What you are asked to do: Repeat every record below exactly, leaving out the pictures.

Provided entries:
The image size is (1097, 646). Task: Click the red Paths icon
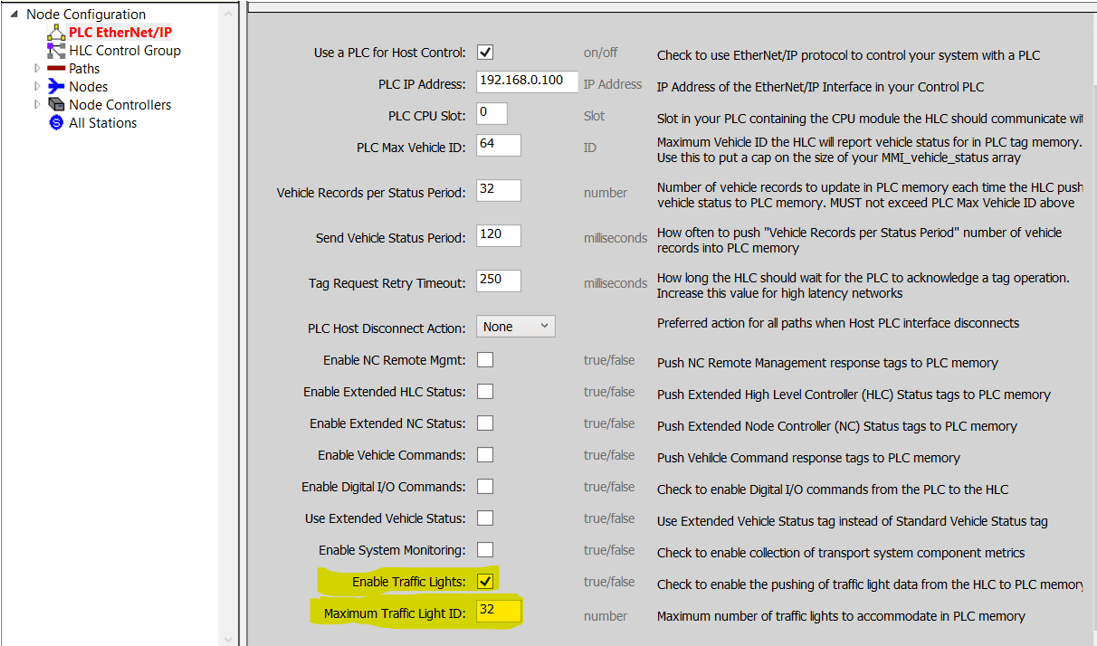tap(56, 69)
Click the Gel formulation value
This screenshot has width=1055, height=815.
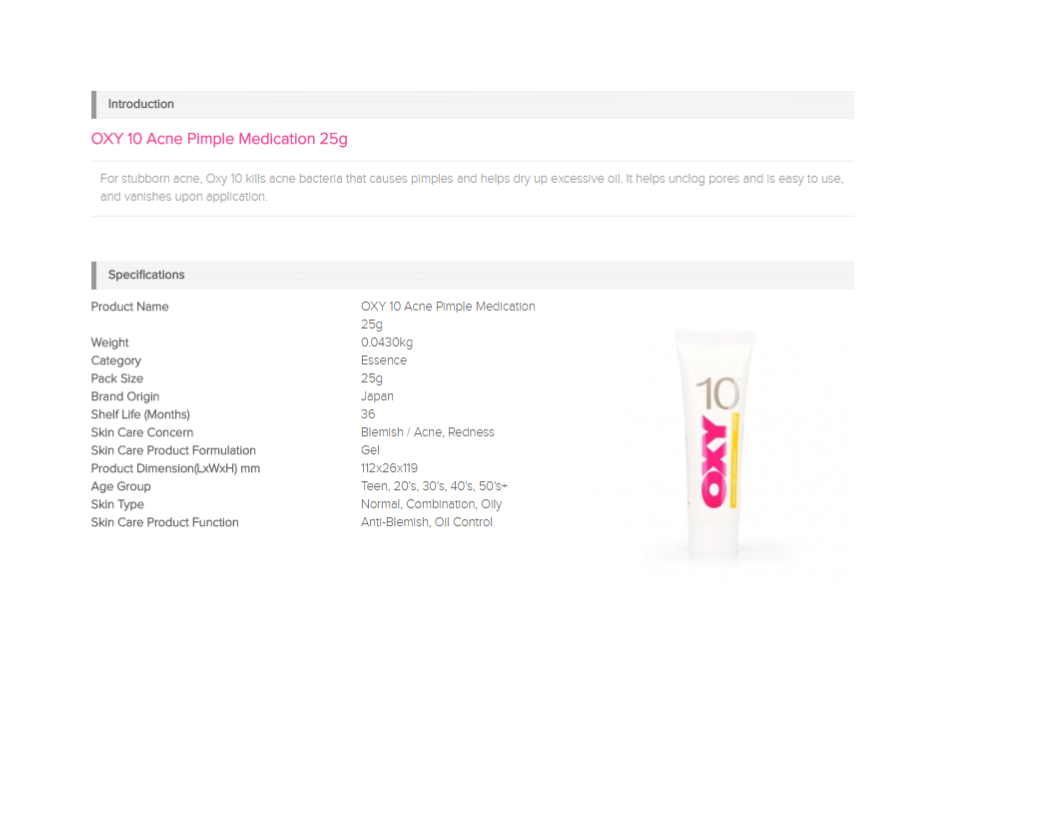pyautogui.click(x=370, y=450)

Output of the exercise:
The image size is (1097, 646). Task: Click the red Paths icon
tap(56, 69)
Click the Gel formulation value
This screenshot has width=1055, height=815.
pyautogui.click(x=370, y=450)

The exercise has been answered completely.